Now this self-image is an abstract object that your friends or boss cannot perceive directly. In real life, you project it onto them by providing the information on how you dress, what scent you wear, how you speak, where you live, your partner choice, and so on – that is, you expose various attributes about yourself and the recipient will indirectly obtain your self-image. 

Now, this projection is not always successful. You cannot control how these attributes, or identity, is being perceived by the receiving end. So, there always is a difference between the self-image, or “identity”, that you want them to perceive and what they perceive. You try to minimise the gap by continuously providing the receiver with other attributes. When this does not go well, and the gap remains large, it results in interpersonal problems and causes unhappiness. 

Now, let’s take a moment to look at the data leakage case. For example, suppose that an attribute that was only provided in the professional context leaked and was made available to the friendship context above. Since the gap was minimized to start with, this will likely enlarge the gap. This is what we know of as “Privacy Invasion”. It makes this person less happy. 

It should be clear by now how important it is to be able to project attributes selectively to receivers depending on the relationship context. I am calling this ability “Expressiveness”, and the second principle of “Expressive Digital Being” is about this property. Without it, we will not be able to optimize the relationship. 

It has several implications. 

  1. One needs to be linked to and control their Digital Being. 
  2. One need to be able to authenticate the party they are communicating with, and vice versa. 
  3. One needs to be able to provide fine-grained selective disclosure of the attributes. 

OpenID Connect that I helped create is a technology that enables something like this. It is a selective disclosure mechanism, albeit it is almost entirely dynamic. There are two kinds of model: 

  1. Aggregated Claims Model
  2. Distributed Claims Model

In both modes, there are multiple Attribute Providers, which in OpenID Connect is called Claims Providers. This is because authoritative sources of these attributes/claims are decentralized. For example, while the City Office is authoritative on your registered address, your employer is authoritative on your employment record, and your university is authoritative on the degree that you have obtained. They will never be made into one. There always are going to be many of them. Thus, there are many attributes providers.

▶ [Source data]:

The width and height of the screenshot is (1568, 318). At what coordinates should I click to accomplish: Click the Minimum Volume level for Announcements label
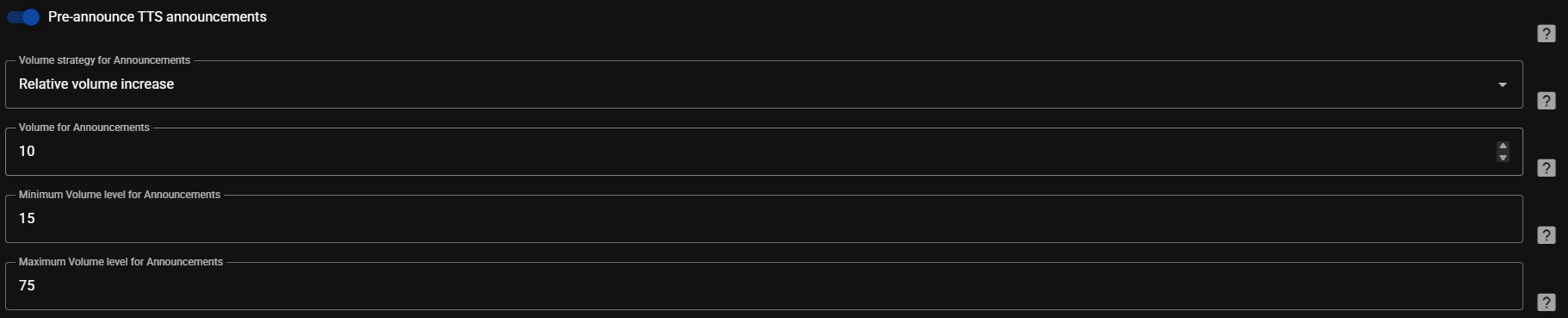(x=120, y=195)
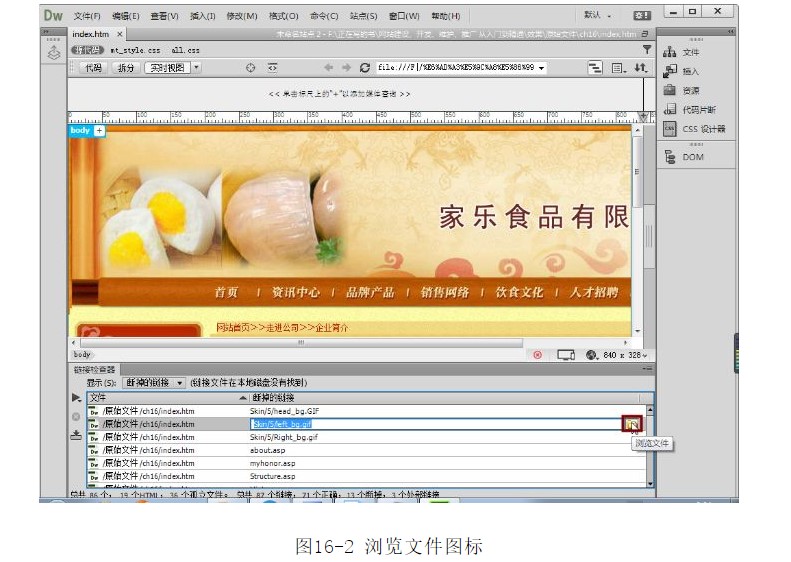Switch to 代码 (Code) view
The image size is (791, 562).
pyautogui.click(x=92, y=68)
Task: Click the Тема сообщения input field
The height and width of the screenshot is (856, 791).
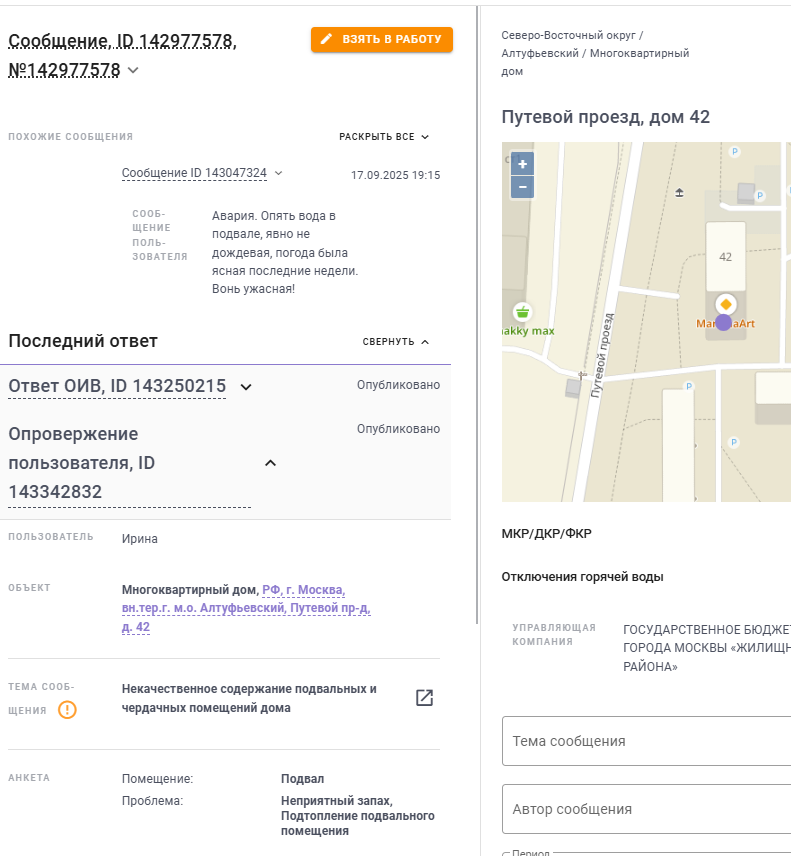Action: click(x=646, y=741)
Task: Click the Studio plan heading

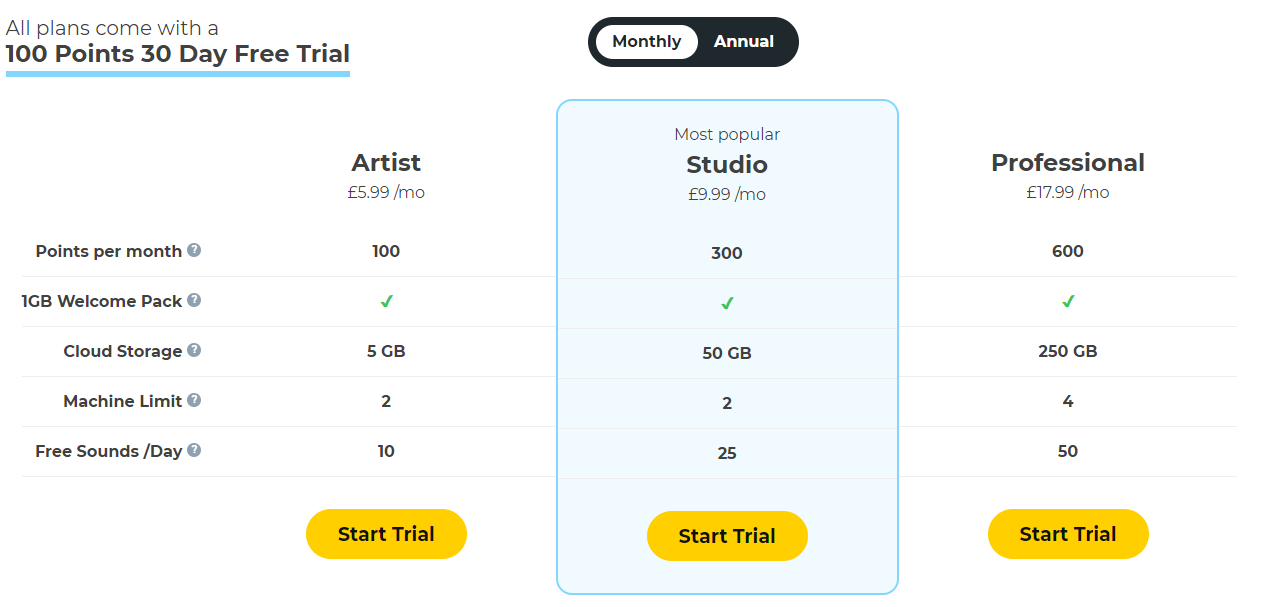Action: pos(727,165)
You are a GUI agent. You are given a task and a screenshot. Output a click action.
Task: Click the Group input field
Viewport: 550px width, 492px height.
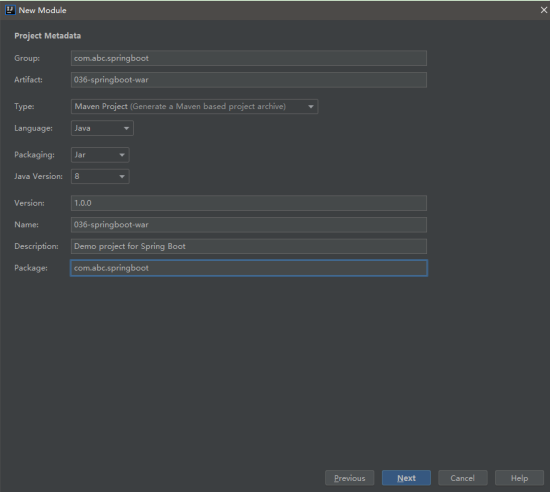[x=249, y=58]
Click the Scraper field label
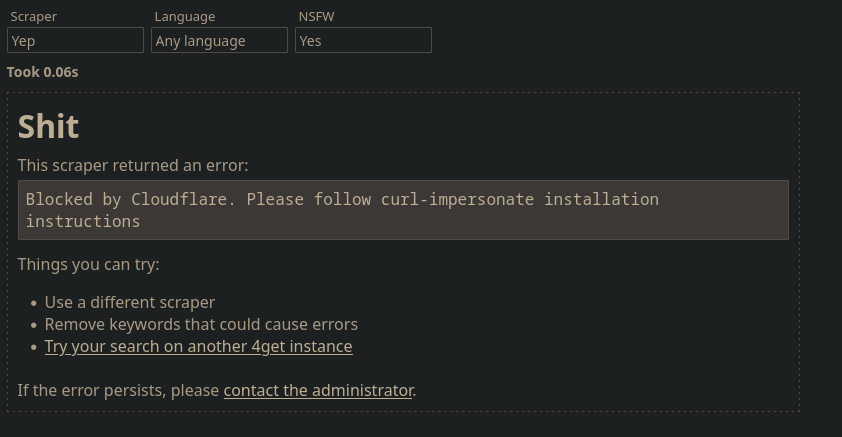Image resolution: width=842 pixels, height=437 pixels. [33, 17]
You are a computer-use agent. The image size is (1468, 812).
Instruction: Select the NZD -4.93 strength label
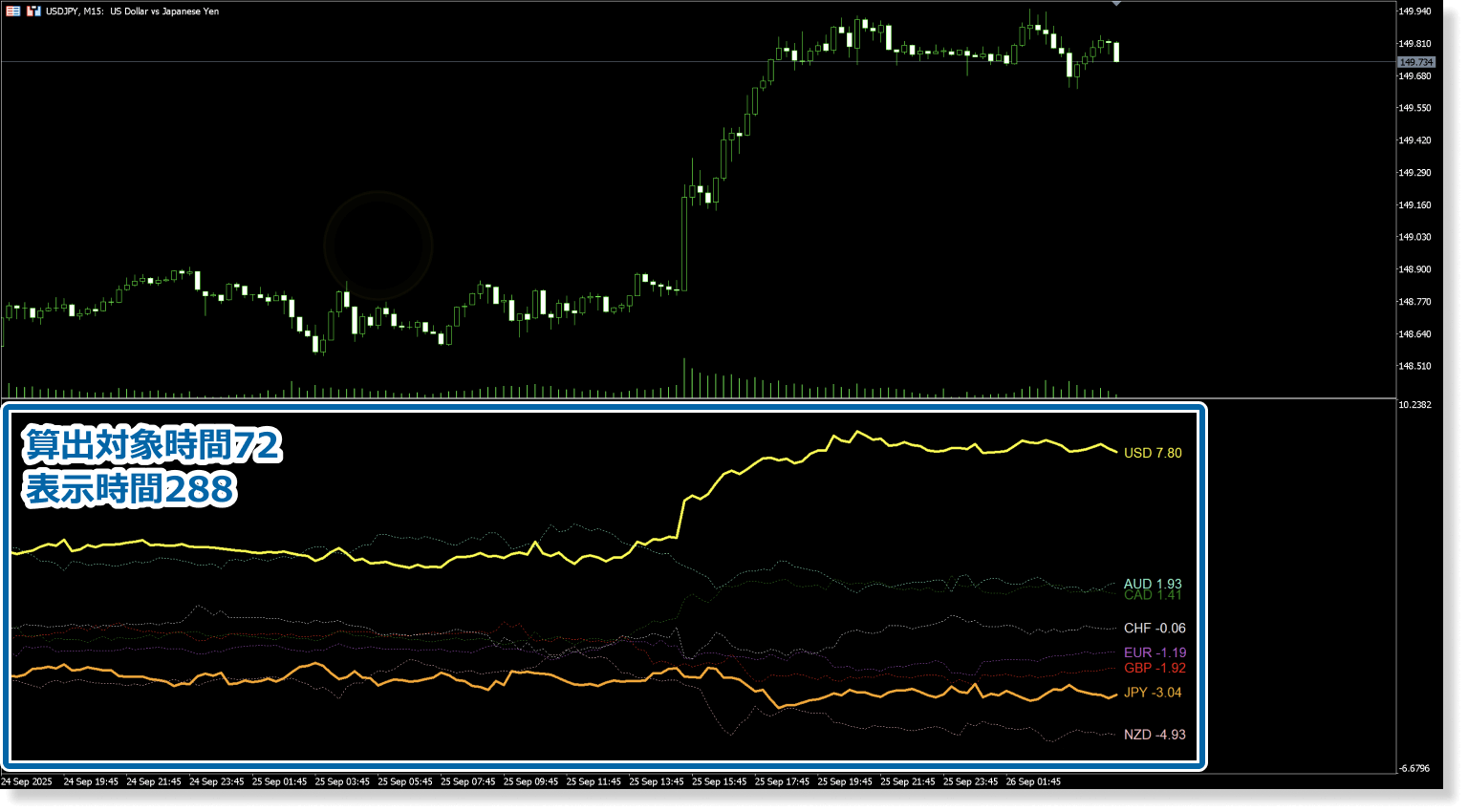point(1155,735)

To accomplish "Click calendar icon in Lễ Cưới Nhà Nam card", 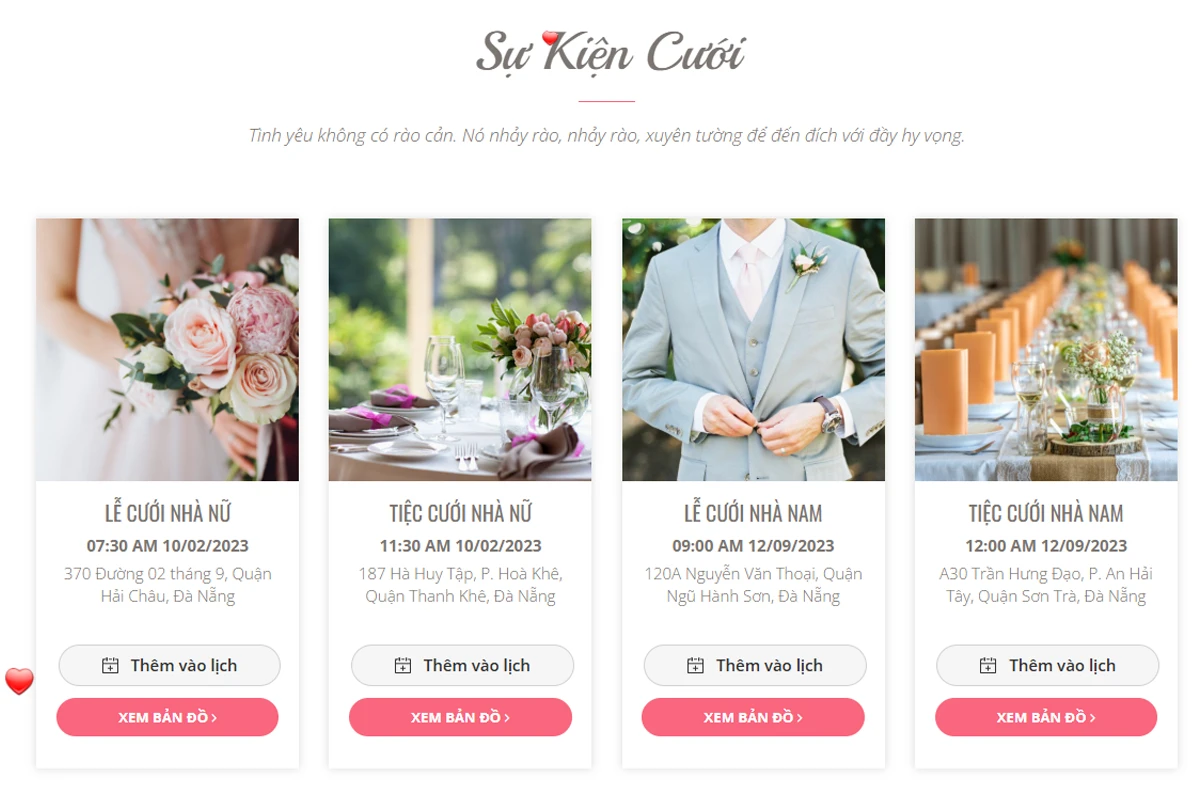I will [x=696, y=666].
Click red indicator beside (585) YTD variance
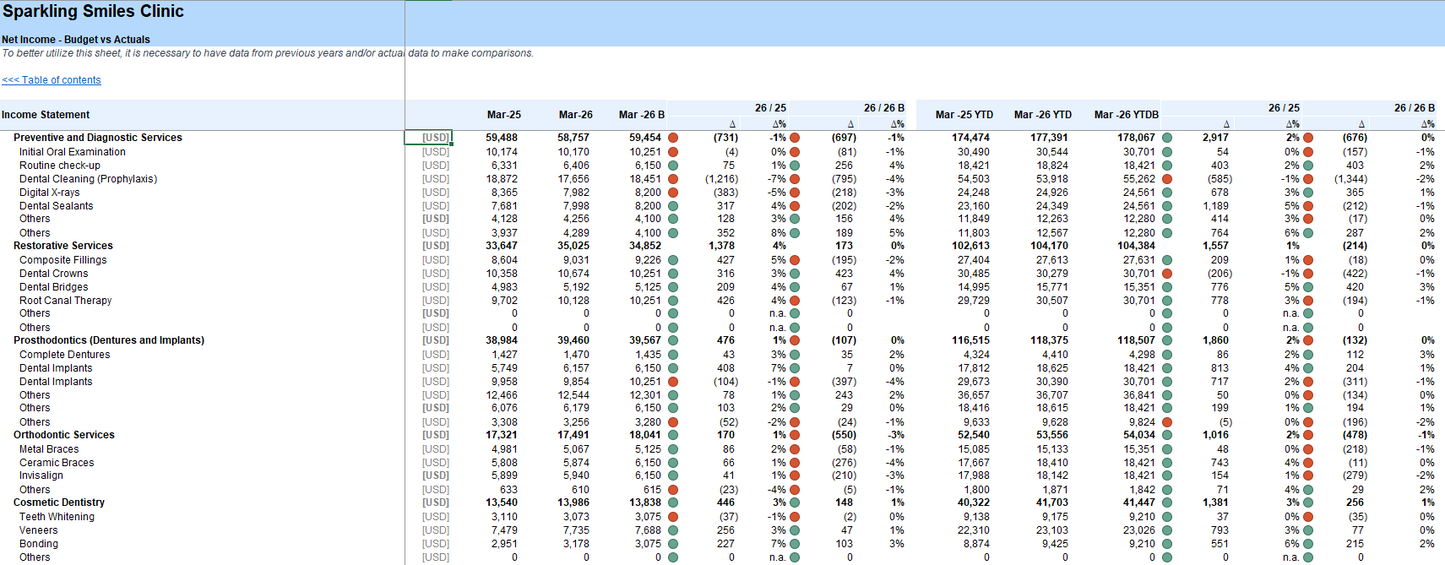The image size is (1445, 565). click(x=1167, y=179)
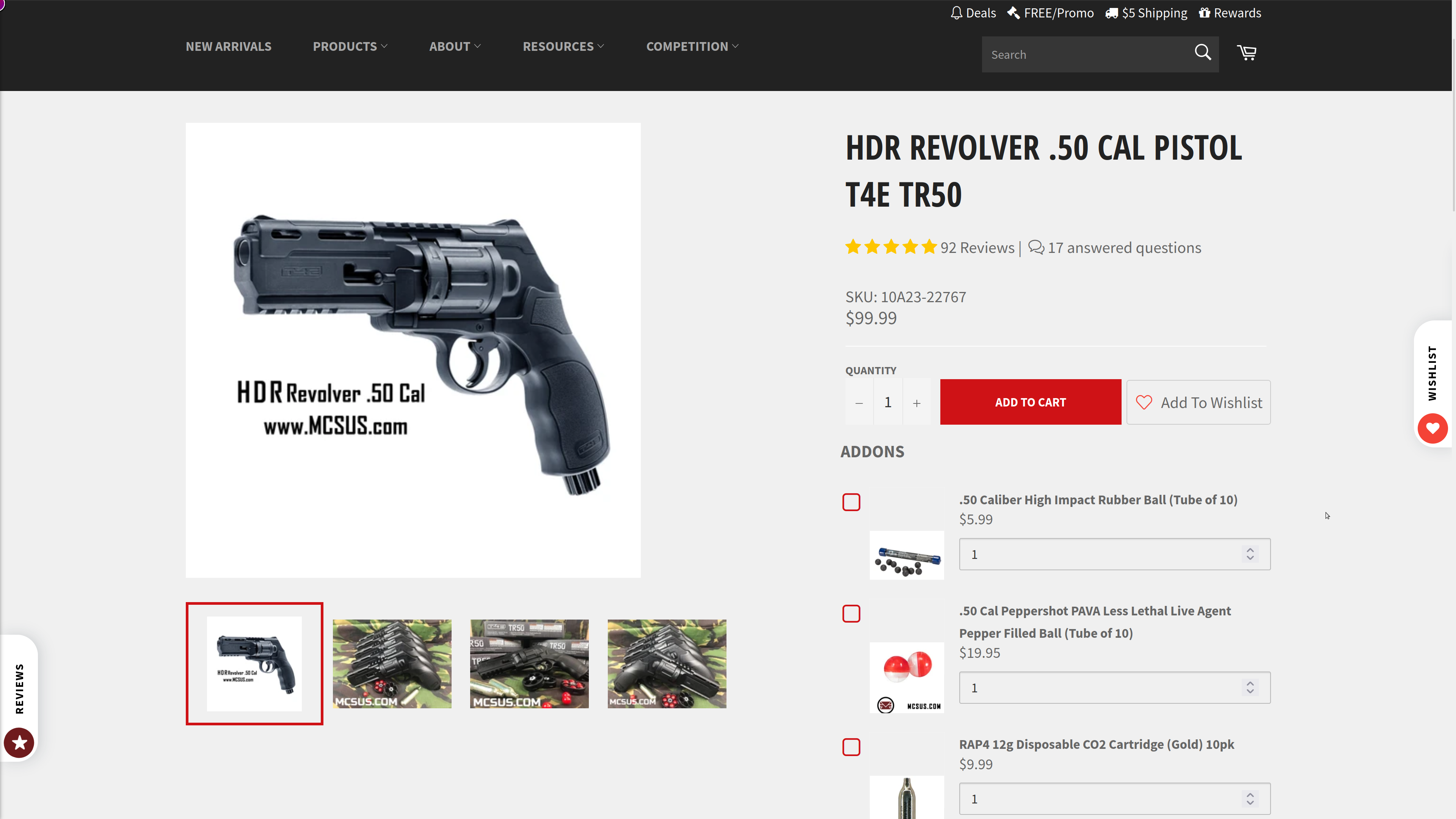Expand the RESOURCES dropdown menu
Viewport: 1456px width, 819px height.
tap(563, 46)
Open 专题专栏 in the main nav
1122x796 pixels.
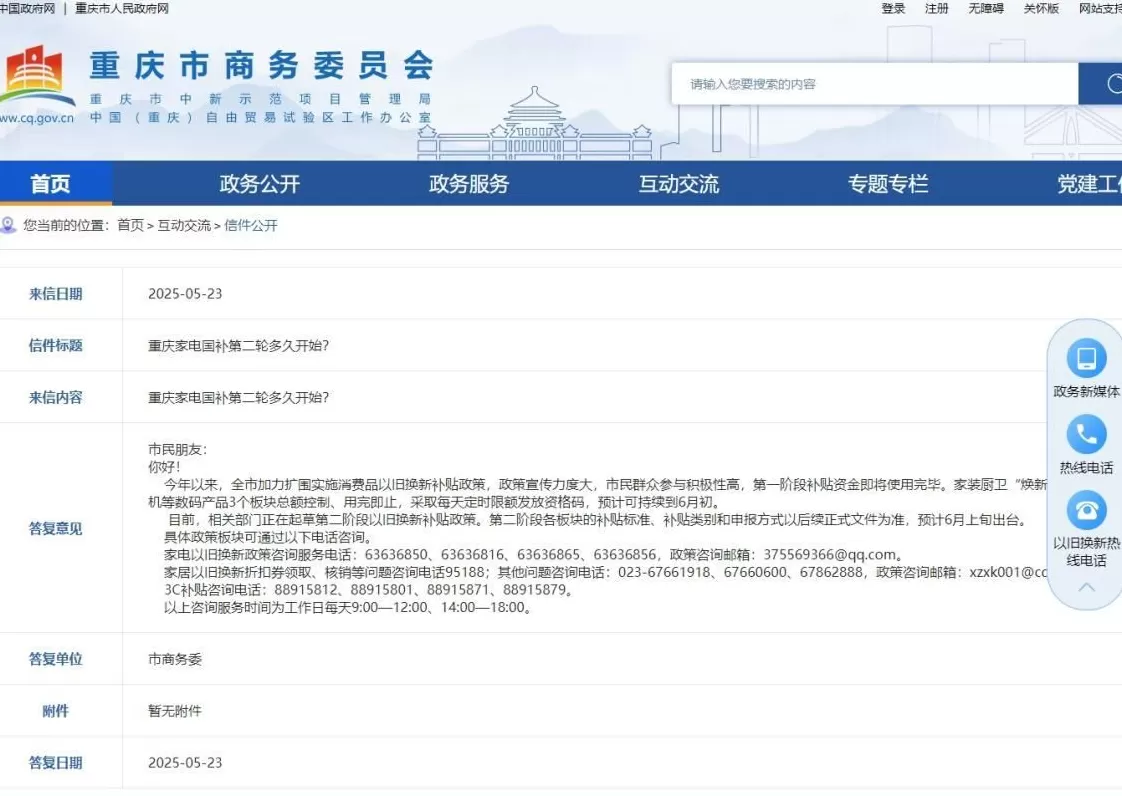coord(888,184)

▶ [Written tasks]:
A) Write out the part of the passage on digital identity from "Now, let’s take" up to and including "has several implications.".
B) Give again the lines of the listing from its start up to and including the line with "Image resolution: width=842", without the pictures.
The text and the listing are separate, unrelated material.

▶ [Task solutions]:
A)
Now, let’s take a moment to look at the data leakage case. For example, suppose that an attribute that was only provided in the professional context leaked and was made available to the friendship context above. Since the gap was minimized to start with, this will likely enlarge the gap. This is what we know of as “Privacy Invasion”. It makes this person less happy. 

It should be clear by now how important it is to be able to project attributes selectively to receivers depending on the relationship context. I am calling this ability “Expressiveness”, and the second principle of “Expressive Digital Being” is about this property. Without it, we will not be able to optimize the relationship. 

It has several implications.

B)
The width and height of the screenshot is (1568, 318). At what coordinates should I click to accomplish: Click the Minimum Volume level for Announcements label
(x=120, y=195)
Switch to 代码 (Code) view
The image size is (791, 562).
pyautogui.click(x=92, y=68)
Task: Click the Тема сообщения input field
The height and width of the screenshot is (856, 791).
Action: click(x=646, y=741)
Task: Click the Studio plan heading

Action: pos(727,165)
You are a GUI agent. You are given a task and a screenshot. Output a click action.
Task: Click the Group input field
Viewport: 550px width, 492px height.
[x=249, y=58]
Click the Scraper field label
Image resolution: width=842 pixels, height=437 pixels. [33, 17]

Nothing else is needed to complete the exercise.